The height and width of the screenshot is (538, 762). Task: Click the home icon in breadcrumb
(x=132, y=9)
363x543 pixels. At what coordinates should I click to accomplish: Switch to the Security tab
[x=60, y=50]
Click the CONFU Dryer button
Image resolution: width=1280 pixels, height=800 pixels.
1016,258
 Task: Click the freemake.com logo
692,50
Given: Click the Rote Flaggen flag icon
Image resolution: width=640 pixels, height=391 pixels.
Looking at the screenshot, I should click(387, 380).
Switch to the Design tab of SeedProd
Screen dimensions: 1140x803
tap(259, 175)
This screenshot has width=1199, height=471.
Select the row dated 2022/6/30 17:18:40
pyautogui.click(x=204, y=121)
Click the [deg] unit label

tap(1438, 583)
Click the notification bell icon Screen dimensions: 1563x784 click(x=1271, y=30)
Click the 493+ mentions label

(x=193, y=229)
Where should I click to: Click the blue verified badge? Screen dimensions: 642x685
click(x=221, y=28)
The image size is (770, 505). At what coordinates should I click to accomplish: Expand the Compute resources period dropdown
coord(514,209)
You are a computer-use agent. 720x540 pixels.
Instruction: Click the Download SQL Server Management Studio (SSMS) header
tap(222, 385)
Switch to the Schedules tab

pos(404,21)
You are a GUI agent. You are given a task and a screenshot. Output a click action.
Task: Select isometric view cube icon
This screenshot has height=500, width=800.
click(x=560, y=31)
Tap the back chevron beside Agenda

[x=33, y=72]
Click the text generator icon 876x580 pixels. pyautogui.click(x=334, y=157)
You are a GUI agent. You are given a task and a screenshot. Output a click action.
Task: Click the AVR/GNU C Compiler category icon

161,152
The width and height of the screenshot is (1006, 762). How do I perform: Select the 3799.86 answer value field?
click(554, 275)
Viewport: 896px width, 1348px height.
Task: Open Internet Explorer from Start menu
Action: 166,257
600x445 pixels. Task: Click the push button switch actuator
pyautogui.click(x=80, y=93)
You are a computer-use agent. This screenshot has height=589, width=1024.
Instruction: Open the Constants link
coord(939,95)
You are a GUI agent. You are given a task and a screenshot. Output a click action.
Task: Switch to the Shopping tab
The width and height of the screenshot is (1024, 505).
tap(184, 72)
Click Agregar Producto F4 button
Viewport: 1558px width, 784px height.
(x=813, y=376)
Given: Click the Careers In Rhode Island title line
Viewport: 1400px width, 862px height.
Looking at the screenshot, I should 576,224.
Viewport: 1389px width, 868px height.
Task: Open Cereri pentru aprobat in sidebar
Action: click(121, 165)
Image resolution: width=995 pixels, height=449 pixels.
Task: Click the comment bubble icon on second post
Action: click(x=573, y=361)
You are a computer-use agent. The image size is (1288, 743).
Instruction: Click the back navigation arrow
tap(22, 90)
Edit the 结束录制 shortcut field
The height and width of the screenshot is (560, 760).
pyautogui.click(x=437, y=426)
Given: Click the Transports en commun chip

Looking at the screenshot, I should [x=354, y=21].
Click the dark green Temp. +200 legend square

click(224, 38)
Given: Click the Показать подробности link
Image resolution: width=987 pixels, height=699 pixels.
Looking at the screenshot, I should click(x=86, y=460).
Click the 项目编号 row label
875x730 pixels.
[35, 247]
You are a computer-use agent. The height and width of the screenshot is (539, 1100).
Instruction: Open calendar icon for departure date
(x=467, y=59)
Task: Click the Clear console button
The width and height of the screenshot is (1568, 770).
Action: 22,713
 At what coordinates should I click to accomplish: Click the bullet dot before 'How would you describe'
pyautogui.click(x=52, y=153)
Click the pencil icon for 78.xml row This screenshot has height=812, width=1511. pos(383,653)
——————
Beginning with the line that holds "Image resolution: width=987" and ending with the last line of the material, retype each line exactly and output nothing else.

Image resolution: width=987 pixels, height=699 pixels.
Looking at the screenshot, I should click(x=86, y=460).
Click the 项目编号 row label
875x730 pixels.
[35, 247]
You are a computer-use agent. The height and width of the screenshot is (539, 1100).
Instruction: Open calendar icon for departure date
(x=467, y=59)
Task: Click the Clear console button
The width and height of the screenshot is (1568, 770).
Action: 22,713
 At what coordinates should I click to accomplish: Click the bullet dot before 'How would you describe'
pyautogui.click(x=52, y=153)
Click the pencil icon for 78.xml row This screenshot has height=812, width=1511. pos(383,653)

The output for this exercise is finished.